The loss of a spouse is devastating and is often followed by the difficult task of sorting through complicated legal and financial issues.

According to money managers, widows face unique challenges when they are left taking control of the family’s assets. The process is always overwhelming, but becomes particularly challenging for women who weren’t actively involved in their household’s personal finances and retirement planning.

It is critical for the spouse to work with the right financial advisor to maintain a financially-healthy lifestyle and retirement security.

To help widows overcome their unique challenges and find the best money manager, Sacha Millstone, financial advisor with Raymond James, offered the following tips:

Boomer:  How should I conduct interviews with perspective advisors and do I need to know how long they have been in business?  What should you look for when interviewing a perspective advisor?

Millstone:  Always meet with more than one potential advisor. You are looking for someone who understands your situation and with whom you have good communication. You want someone you feel comfortable asking any sort of questions you have. The financial advisory relationship is very personal - when you share all your financial information, you may feel vulnerable so trust is going to be critical. The more open you can be with your advisor the better. Knowing your worries and fears will help the advisor make the best financial plan for you. Keep all this in mind during the interview process and ask yourself, is this someone with whom I feel comfortable enough to share?

Ask if the advisor has clients in your situation. Have a discussion about others the advisor has worked with who have also lost a spouse. It is worth asking how long an adviser has been in business, but I think it comes down to situational experience.  After all, what if the person had two years as an FA and previously was a CPA? That might be a wonderful background.

Boomer:  What is the best way to do a background check on a perspective advisor?

Millstone: It can be costly to conduct a full background check, but a FINRA Broker Check  provides a detailed report that shows all the places the advisor has worked, held licenses, states he/she are registered in, how long each license has been held, outside business activities and any complaints and/or resolutions. It’s not unusual for a professional to have a few complaints, but that doesn’t always mean the advisor was in the wrong. I would focus on what happened as a result of the complaints, and the report tells you these details.  

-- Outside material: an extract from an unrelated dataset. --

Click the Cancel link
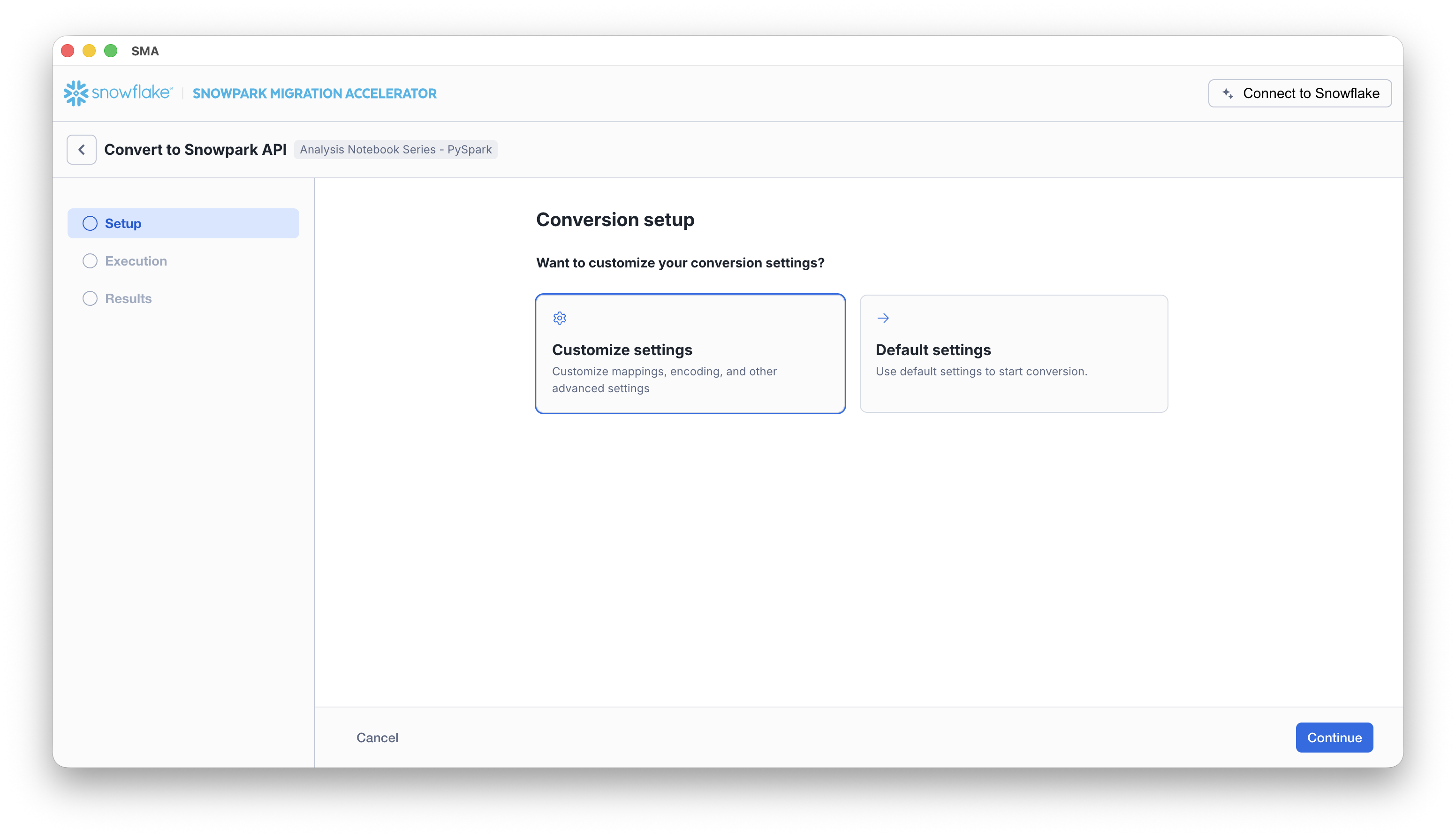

Boomer:  Should you ask the prospective advisor for references or is that too insulting?

Millstone: Absolutely ask for referrals. I would suggest asking for up to three referrals later in the conversation to give  the advisor time to learn about you and select people for you to speak that are similar to you. Asking for referrals is not at all insulting. It is a normal part of doing business and I am regularly asked for referrals. Frankly, it never occurred to me to be insulted by this. I take it as evidence the person is very interested in working with me and I believe that once someone talks to my referrals they will be even more likely to want to do business with me. 

Boomer:  Can I use the internet to evaluate a prospective advisor? What is the best way to validate information?

Millstone: Before you go for your interview, gather information about the advisor via an internet search and the advisor's website. The website is going to have basic information such as the length of time the person has been in business, experience and education, the philosophy or approach the advisor believes in, and information about any specialties. You will begin to get a feel for the differences from comparing the websites. 

Look for an advisor’s LinkedIn, Facebook or Twitter accounts, all of which can give you additional insights into who this person is and how they communicate. This gives you an excellent platform for a discussion - you will more easily come up with questions that are meaningful to you.

For widows in particular, they should look for any information or evidence that the advisor deals with people who have suffered the loss of a loved one. An advisor with special training and experience in this area may be a better fit. Is there any evidence that this person works with female clients extensively? Women and men often have different approaches to financial planning and investments - how well does the advisor understand this?